Önceki yıllar kadar YİD projesi geliştirilmiyor zira anketlerde vatandaşın YİD projelerine soğuk baktığı görülüyor. İktidar doğal olarak yıpranmak ve oy kaybetmek istemiyor. Hükümet diğer büyük partileri de proje geliştirme ve ihale süreçlerine dahil ederse bu sorun çözülür. Bundan daha kolay ve faydalı normalleşme adımı da olmaz. 

YİD projelerinde, tahsil edilen vergilere ilaveten, garanti edilen tutarın üstünde olan gelirlerin %30’u  hazineye aktarılmaktakdır. Yani kârlı projelerde bu model devlet için çok avantajlıdır. Covitten önceki dönem esas alındığında, YİD projelerinin %85’i ilk üç yıl içinde kâra geçti ve devlete yük olmak bir yana hazineye gelir, maliyeye vergi getirdi. 

Bu modelle yapılan projeler, kamunun yaptıklarından çok daha kısa sürede bitirilmekte ve daha karlı olmaktadır. Neticede devlet, özel sektör kadar iyi işletmeci olamaz. Herhangi bir olumsuz gelişme olduğunda ya da ekonomik krizlerde devlet, doğal olarak yatırımları durdurur veya yavaşlatır. Oysa özel sektör yavaşlatamaz. Zira YİD projeleri süre bazlıdır ve süreye inşaat süreside dahildir. İnşaat ne kadar çabuk biterse işletme süresi o kadar uzamakta yani işletmecinin karı artmaktadır. 

Ülkemiz için önemli olan fakat yıllardır ihmal edilen GAP’ın sulama kanalları, tema parklar ve nükleer santraller bu modelle yapılabilir. Edirne’nin ekonomisi alışveriş turizmine dayanıyor. On beş kentimiz, Edirne gibi sınırda. Yeni sınır kapılarının yapılması, mevcutların modernize edilmesi, şehir merkezlerinin ve ilçelerin sınır kapılarına otobanlarla bağlanması, (havalimanı işletmeciliğine benzer bir yöntem geliştirilerek) YİD modeliyle gerçekleştirilebilir. Aynı şekilde komşu ülkelerdeki Varna, Köstence, Batum, Sohum, Soçi, Burgaz ve Rozovo gibi sahil şehirlerine düzenlenecek RORO ve hızlı feribot seferleri de bu modelle finanse edilebilir. 

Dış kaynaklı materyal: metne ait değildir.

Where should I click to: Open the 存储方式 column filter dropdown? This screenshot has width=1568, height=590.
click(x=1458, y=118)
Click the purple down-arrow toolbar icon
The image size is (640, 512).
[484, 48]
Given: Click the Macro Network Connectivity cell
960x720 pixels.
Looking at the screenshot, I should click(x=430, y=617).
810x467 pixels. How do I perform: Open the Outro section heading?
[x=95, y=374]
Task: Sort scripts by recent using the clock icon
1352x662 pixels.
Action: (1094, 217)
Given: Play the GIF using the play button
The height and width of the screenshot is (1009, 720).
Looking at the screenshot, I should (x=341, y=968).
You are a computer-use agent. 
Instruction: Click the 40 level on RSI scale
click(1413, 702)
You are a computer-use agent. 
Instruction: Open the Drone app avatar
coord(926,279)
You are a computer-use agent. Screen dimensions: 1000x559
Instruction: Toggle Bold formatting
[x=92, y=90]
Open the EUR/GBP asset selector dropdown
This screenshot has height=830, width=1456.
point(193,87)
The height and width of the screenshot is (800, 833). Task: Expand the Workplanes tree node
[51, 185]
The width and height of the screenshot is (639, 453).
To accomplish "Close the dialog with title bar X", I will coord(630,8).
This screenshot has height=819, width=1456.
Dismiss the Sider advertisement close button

Devletimiz, her yıl, bir kısmı bütçeden, bir kısmı YİD modeliyle onlarca proje yapmaktadır. Bu projelerin makul bir kısmının zarar etmesi normaldir. Eğer projelerin %20’den fazlası zarar ediyorsa projelendirmede sıkıntı var demektir. (Ülkemizde bu oran %15’ altındadır.) Ticaret Bakanlığı bünyesinde zarar eden projeleri kârlı hâle getirmekten sorumlu olacak bir çalışma grubu kurulmalıdır. 

 Mesela Çorlu Havalimanı uzun süre zarar etti. Atatürk Havalimanı varken hiçbir havayolu şirketi bu limanı tercih etmiyordu. Çorlu Havalimanı, kargo uçaklarına, Yeşilköy’e göre çok daha düşük fiyatlar uygulamaya başladığında kârlı hâle geldi. Aynı zamanda Atatürk Havalimanı da kargo uçaklarından boşalan kapasiteyi daha kârlı olan yolcu uçaklarıyla doldurunca her iki liman da kazandı, dolayısıyla Türkiye kazandı. 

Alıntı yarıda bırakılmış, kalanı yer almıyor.